Nowadays we know that the world operates according to some fundamental physical laws, and these laws govern the behavior of every object in the world, now these laws, because they are so trustable, they enable incredible technological achievements. But look at yourself, we are just physical systems, too. We are just complex arrangements of carbon molecules. We're mostly water. And our behavior isn't gonna be an exception to these basic physical laws. So it starts to look at whether it's God setting things up in advance and knowing everything you're gonna do or whether it's these basic physical laws governing everything. There's not a lot of room left for freedom.
So now you might be tempted to just ignore the question, ignore the mystery of free will.
So, oh it's just an historical anecdote. It's sophomoric. It's a question with no answer. Just forget about it. But the question keeps staring you right in the face, you think about individuality for example, who you are. Who you are is mostly a matter of the free choices that you make, or take responsibility, you can only be held responsible; you can only be found guilty, or admired or respected for things you did of your own free will.
The question keeps coming back we don't really have a solution to it. It starts to look at all your decisions are really just a charade. Think about how it happens, there's some electrical activity in your brain, your neurons fire, they send a signal down into your nervous system. It passes along down into your muscle fibers. The twitch, you might, say reach out your arm, looks like a free action in your part. But every one of those—every part of that process is actually governed by physical law, chemical laws, electrical laws, etc.
So now it just looks like the Big Bang set up the initial conditions and the whole rest of our history, and the whole rest of human history and even before is really just sort of the playing out of subatomic particles according to these basic fundamental physical laws/
We think we are special, we think we have some kind of special dignity, but that now comes under threat.
I mean that's really challenge by this pic.
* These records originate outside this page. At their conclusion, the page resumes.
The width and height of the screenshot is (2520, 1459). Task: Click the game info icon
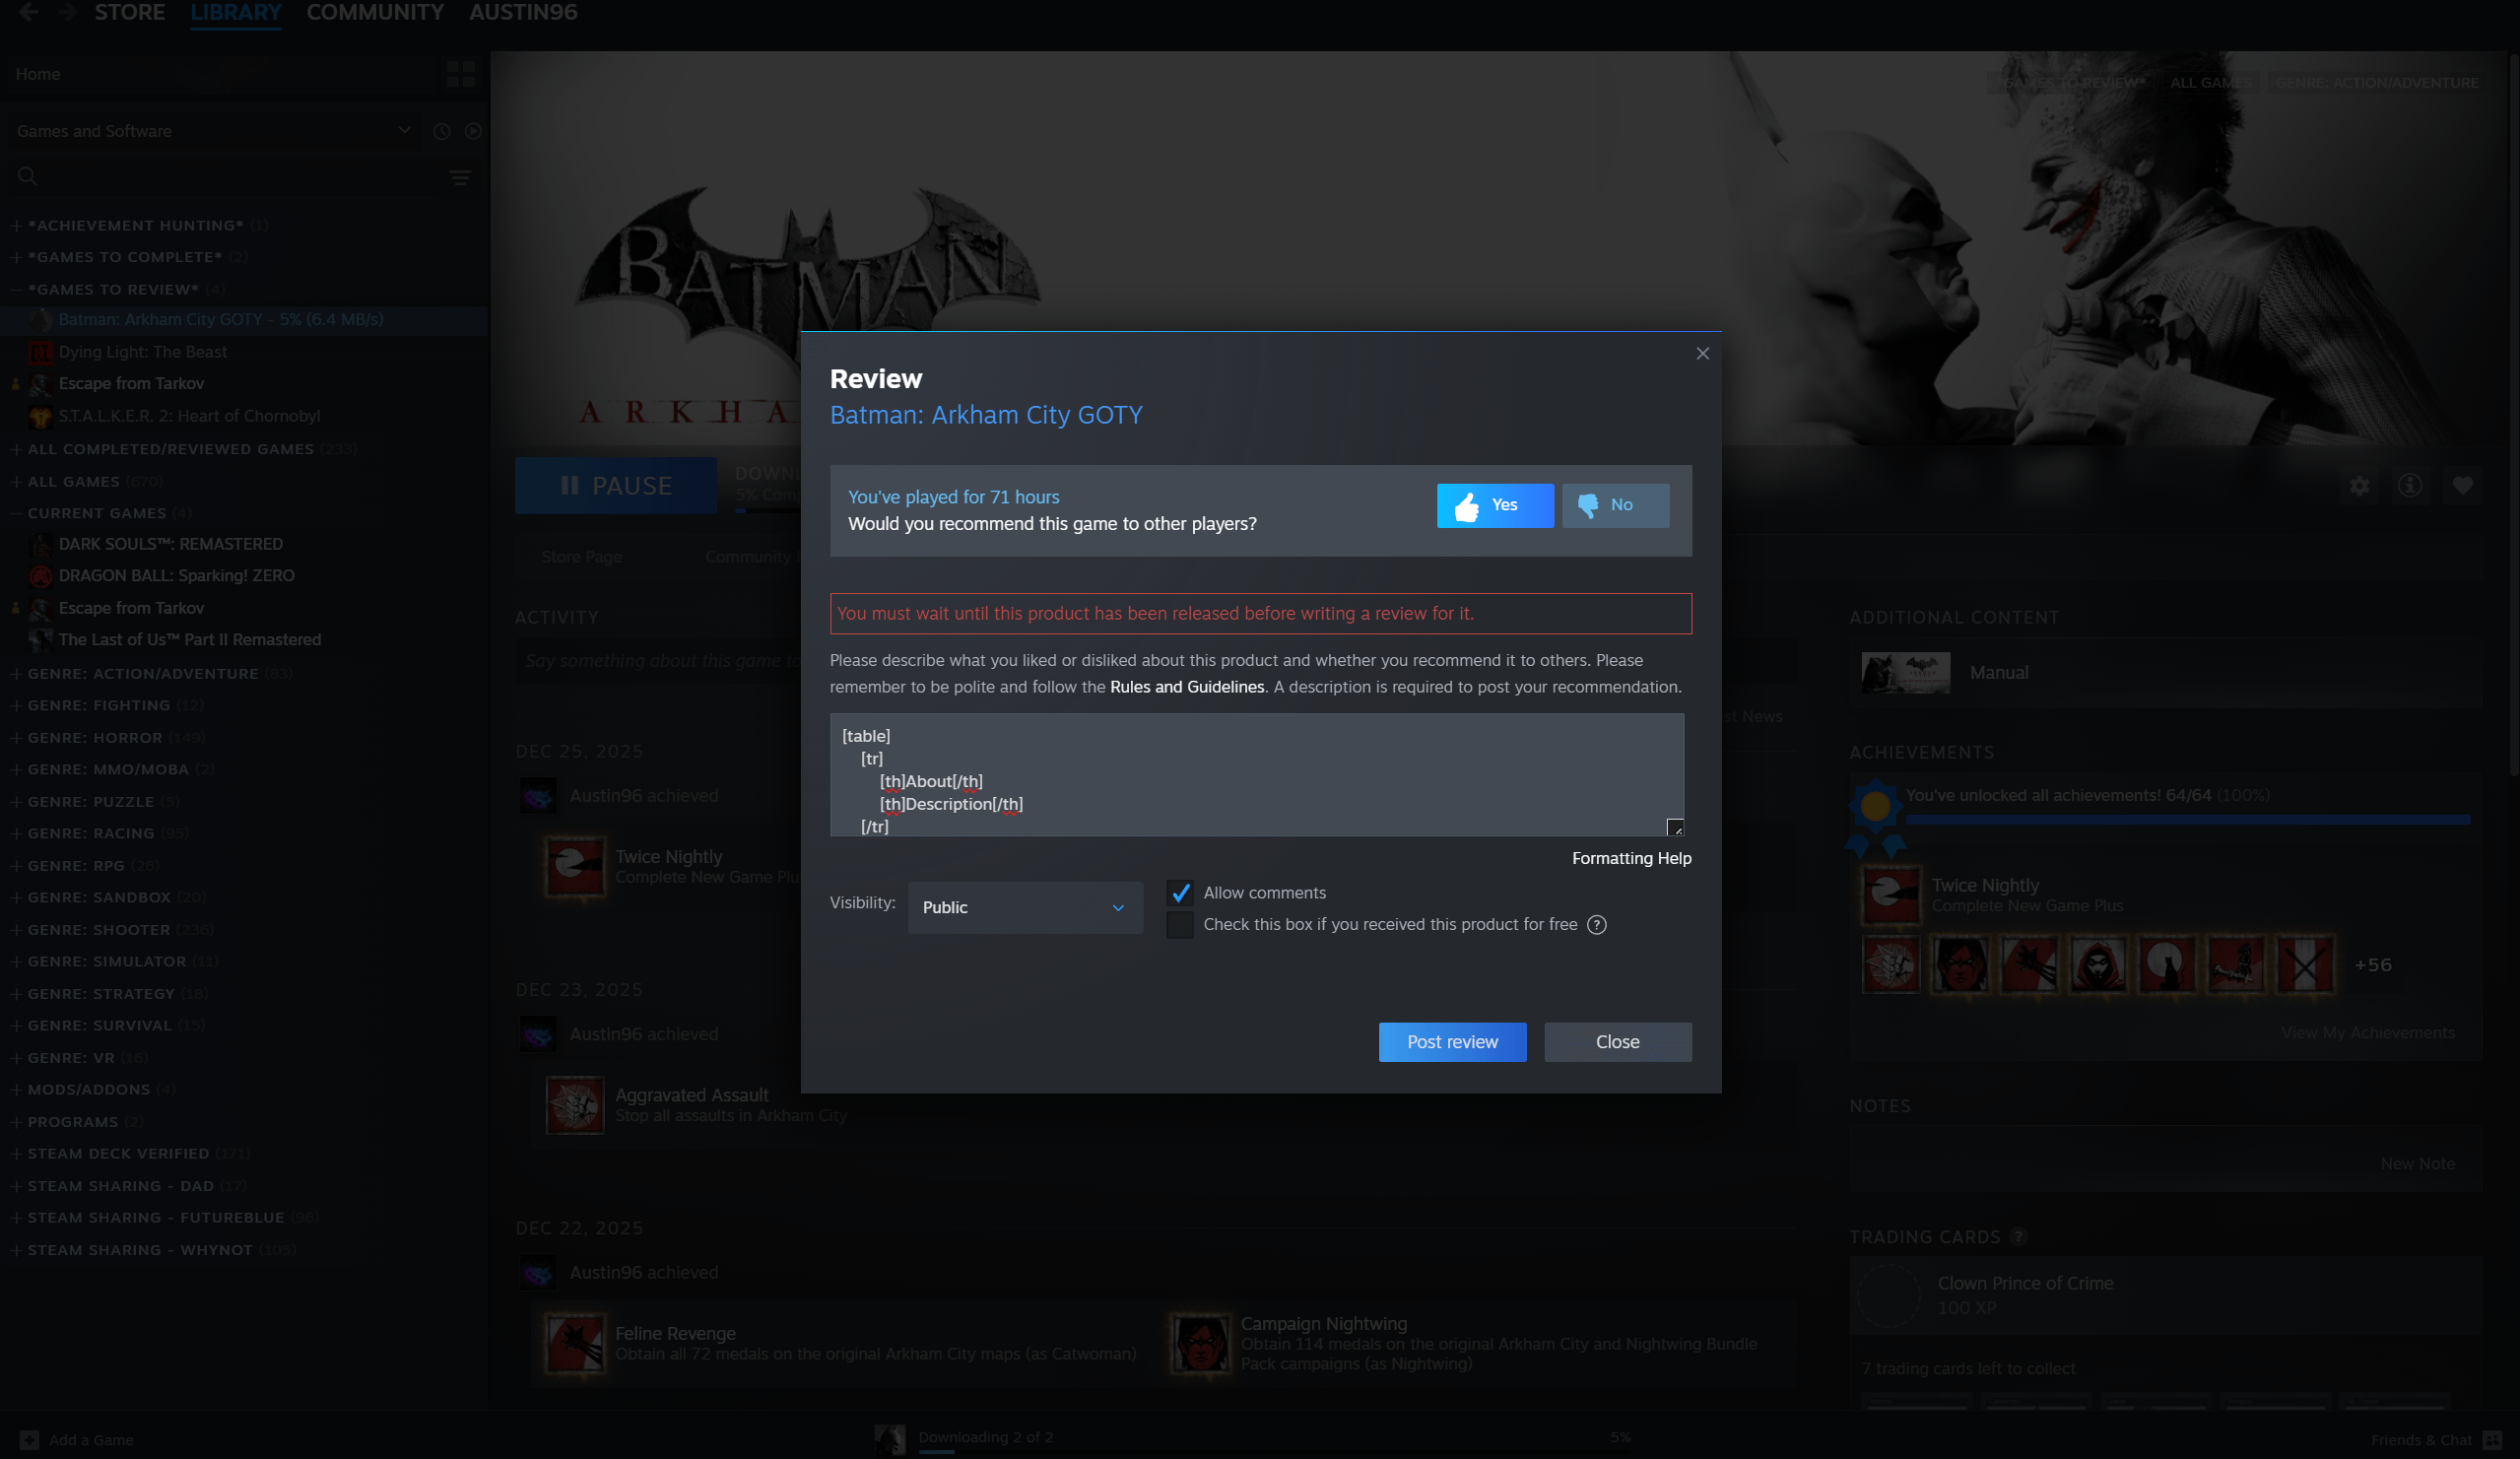(x=2410, y=486)
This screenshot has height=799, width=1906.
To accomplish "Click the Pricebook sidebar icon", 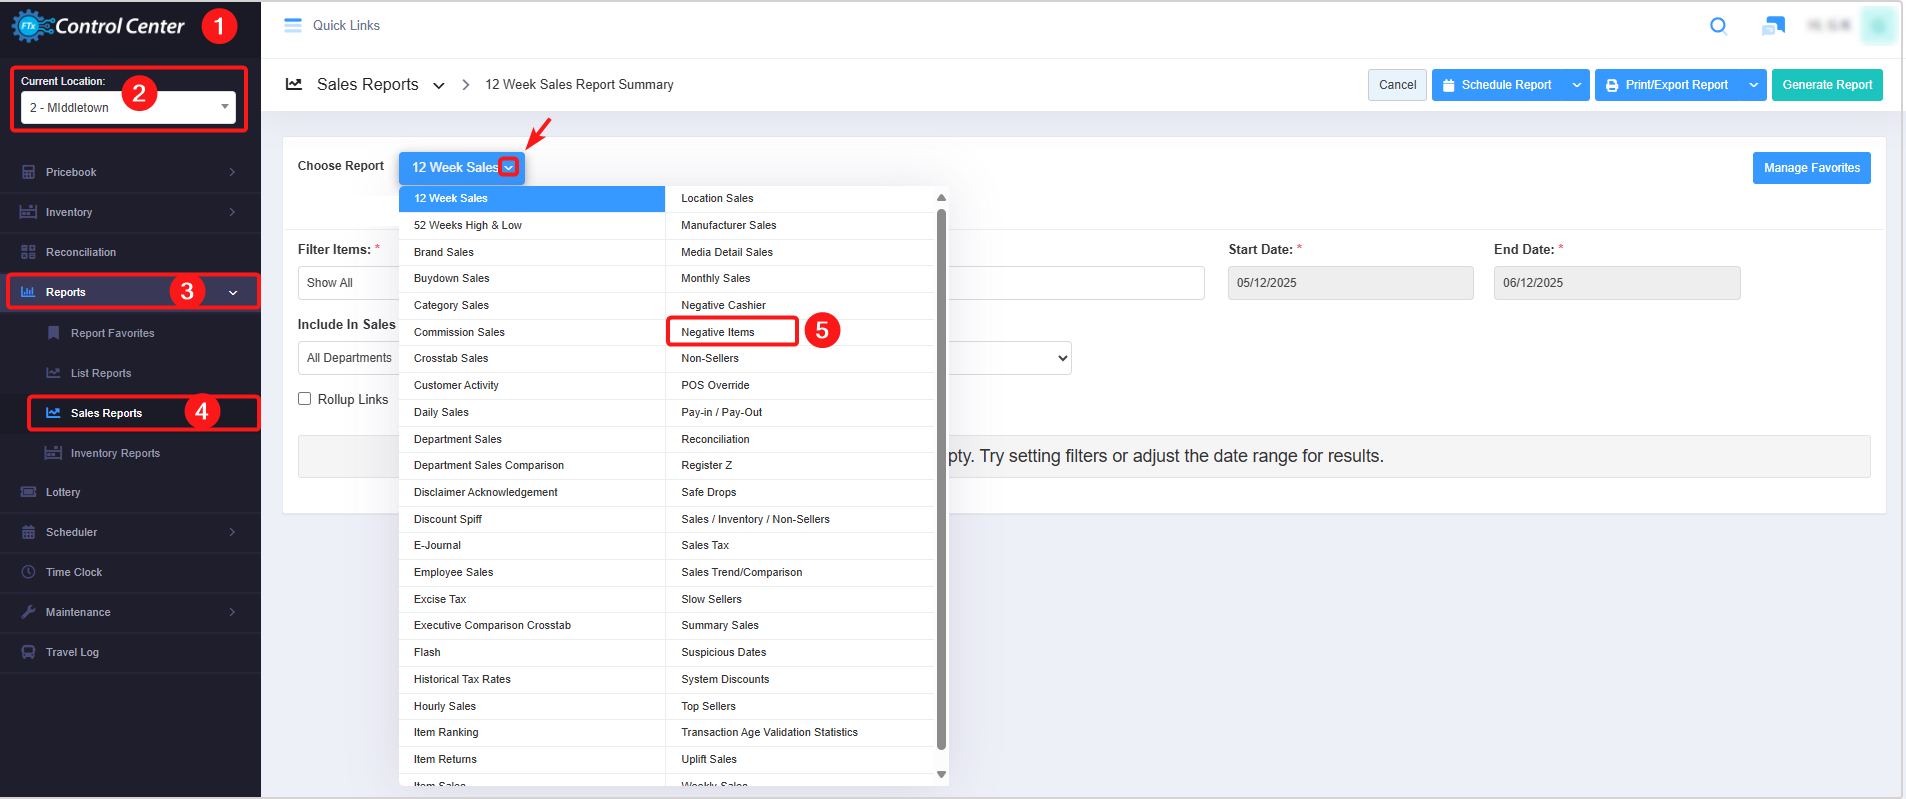I will [28, 172].
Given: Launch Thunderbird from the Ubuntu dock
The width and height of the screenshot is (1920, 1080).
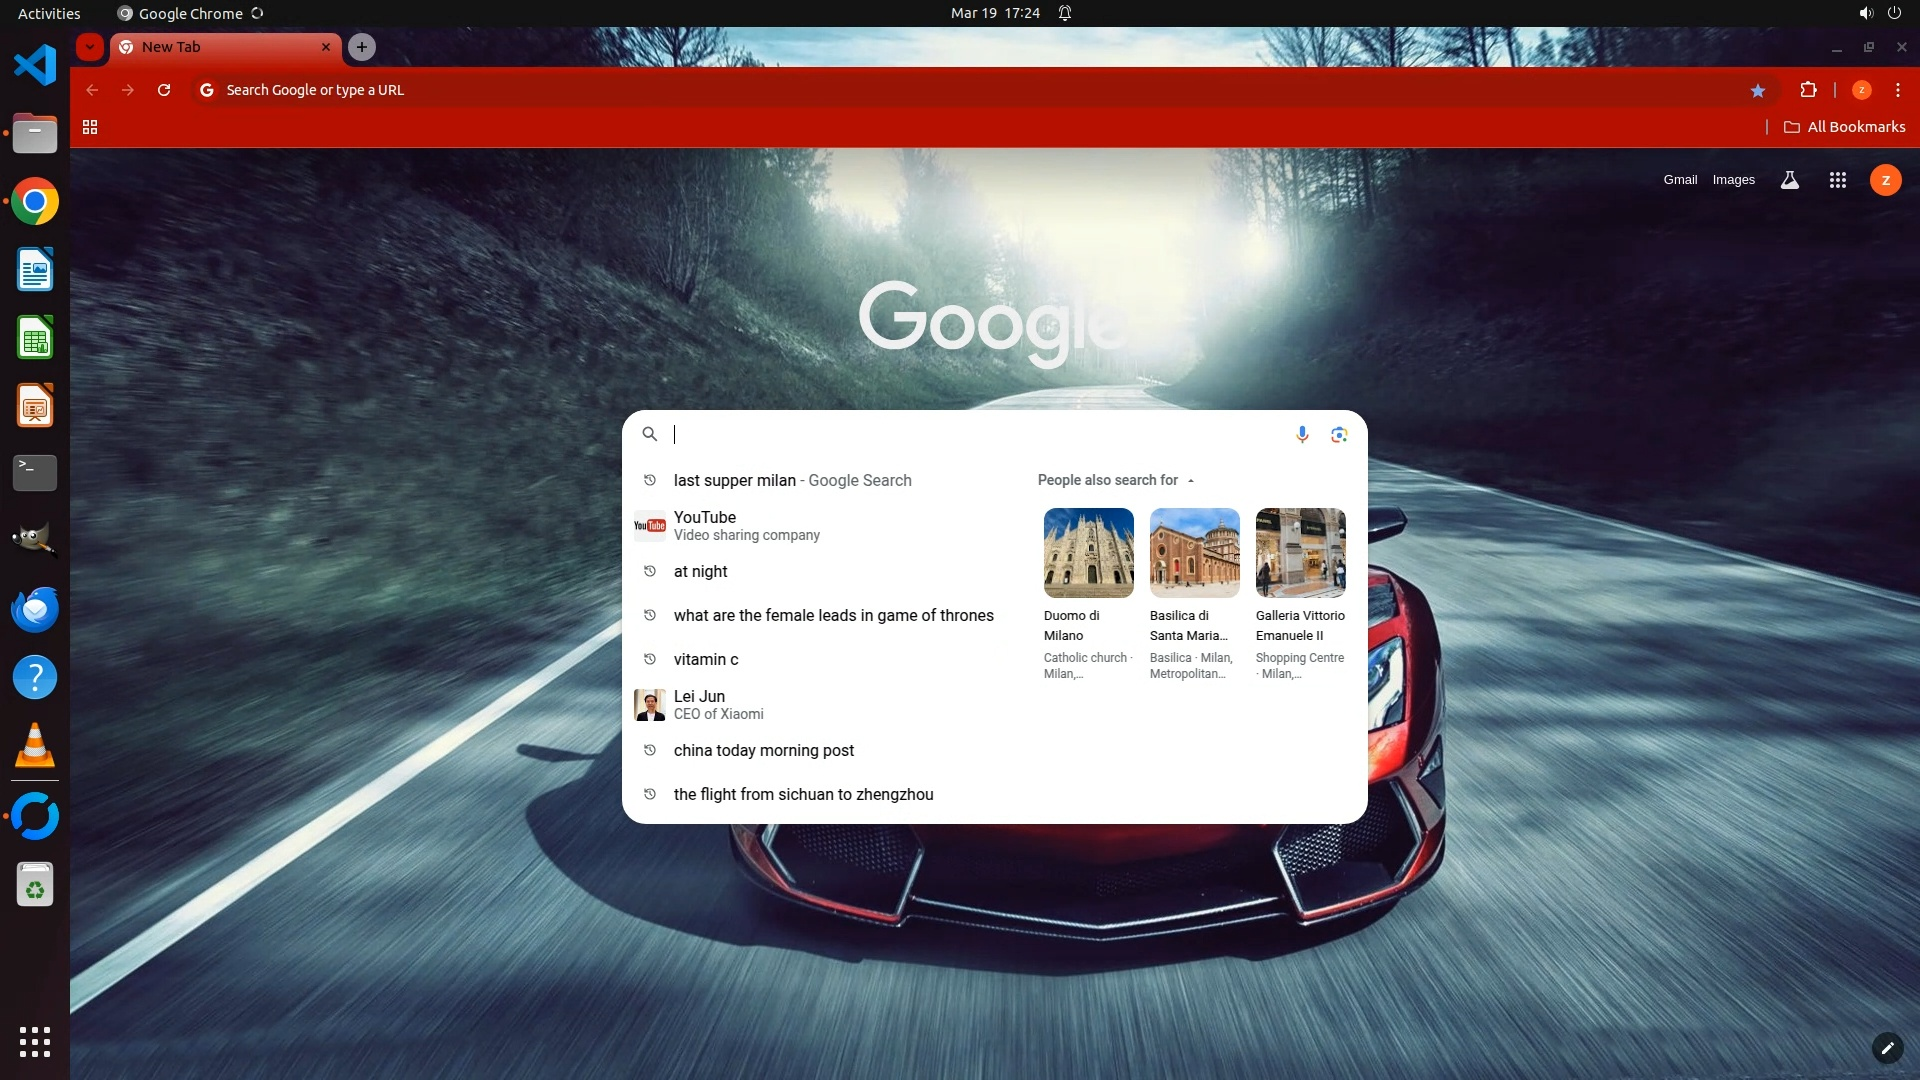Looking at the screenshot, I should click(35, 609).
So you might be saying, well wait a minute, what about quantum mechanics? I know enough contemporary physical theory to know it's not really like that. It's really a probability theory, there's room. it's loose, it's not deterministic. And that's gonna enable us to understand free will. But if you look at the details, it's not really gonna help, because that happens is you have some very small quantum particles, and their behavior is apparently a bit of random. They swerve, their behavior is absurd, in the sense that it's unpredictable, and we cannot understand it based on anything that came before . It just does something out of blue, according to a probabilistic framework.
But is that gonna help with freedom? Should our freedom just be a matter to probabilities, just some random swerving in a chaotic system? That just seems like worse, I'd rather be a gear in a big deterministic physical machine than just some random swerving, so we can' t just ignore the problem, we have to find room in our contemporary world view for persons with all that it entails, not just bodies, but persons. That means trying to solve the problem with freedom, finding room for choice and responsibility, and trying to understand individuality.